Without work there is no income for him or his wife, who have been confined in one of the more than 600 worker camps in Bangkok, where they live in a small room in a dilapidated building, with boards and sheets to cover the missing windows.

During Thailand's worst coronavirus rally yet, lockdown measures have reduced to zero what little had the poorest in Bangkok. Volunteer groups work to make sure they survive.

For Tun Nye, 31, the bag of rice, canned fish and other supplies given to them by Bangkok Community Aid volunteers meant that they would not go hungry that week.

"It has been three or four months without money and we do not have enough to eat," he said as he collected his supplies. "And there is no option to go home to Myanmar, it is worse there."

The government closed the camps in late June after a series of delta-variant infections affected workers there, deteriorating the COVID-19 rally in Thailand. Many lost all their income, and although employers were supposed to make sure they had enough food and water, most of them did not.

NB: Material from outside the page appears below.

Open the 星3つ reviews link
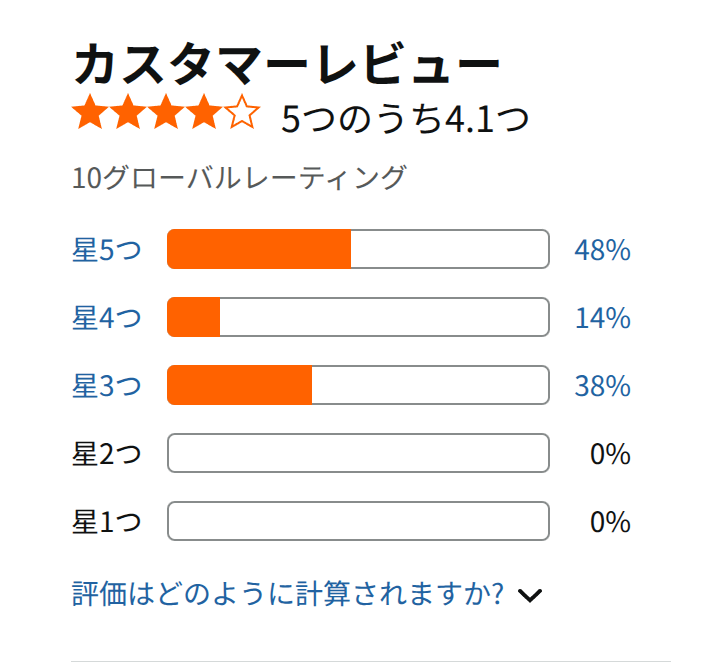The image size is (714, 662). coord(107,386)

"In one camp you could see that there were many supplies, that they were taken care of, and you walk another 30 meters (yards) to another camp and there they have not seen their boss in two weeks and they are told to go fishing to eat", said Greg Lange, one of the co-founders of Community Aid Bangkok, which delivers around 3,000 hot meals a day and about 600 "survival bags" like the one Tun Nye received.

The organization, founded at the beginning of the pandemic last year, now has more than 400 Thai and foreign volunteers like Lange, 62, of Florida who has lived in Thailand for 20 years. The group relies heavily on social media to make itself known and ask for help.

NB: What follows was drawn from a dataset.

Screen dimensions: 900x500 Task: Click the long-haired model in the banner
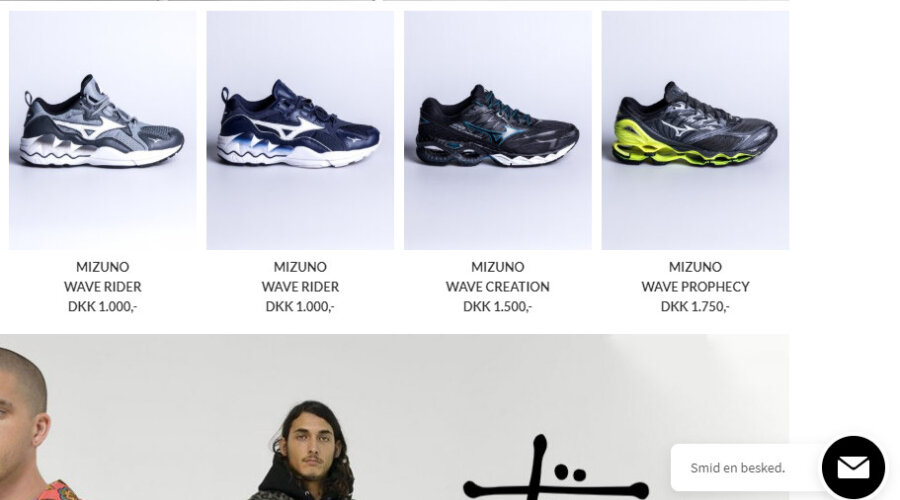click(x=308, y=451)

Donations come from corporations, individuals, and even governments. Some deliver food that they prepare themselves, others give packaged food or cash. The rice in the survival packs that were recently delivered to the slums near Bankok's main commercial port was purchased with Australian Aid funds; the apples were donated by the New Zealand and Thailand Chamber of Commerce.

When hospitals became overcrowded to the point that they were not receiving more COVID- 19 patients, volunteer doctors brought oxygen to their homes, hoping to keep them alive long enough until a bed was available in the intensive care unit.

"We were mainly dedicated to helping people survive this time with food and necessities, but suddenly we were dealing with human lives, there were people who literally died in our arms," ​​said another of the co-founders, Friso Poldervaart, a Dutch who has lived more than a third of his 29 years of life in Thailand.

"Hopefully, that situation is a little better now, there are more beds available and the government lockdown program works better, but we still send 20 or 30 people to the hospital every day, and we continue to administer oxygen," he said.

New infections in Thailand have hovered around 15,000 daily cases in recent days after reaching more than 23,400 in mid-August, while the death toll from COVID-19 remains high, with 224 deaths reported Sunday. The country accumulates 1.2 million confirmed cases and more than 12,800 deaths so far in the pandemic.

The government hopes that the country is about to emerge from its deadliest wave of the pandemic, in which 97% of total cases have been registered in Thailand and more than 99% of its deaths from COVID-19.

After a slow and criticized start to the vaccination campaign, around 35% of the population already have at least one dose and 12% are fully inoculated. In Bangkok, more than 90% of the inhabitants have a dose and more than 22% have a complete vaccination chart.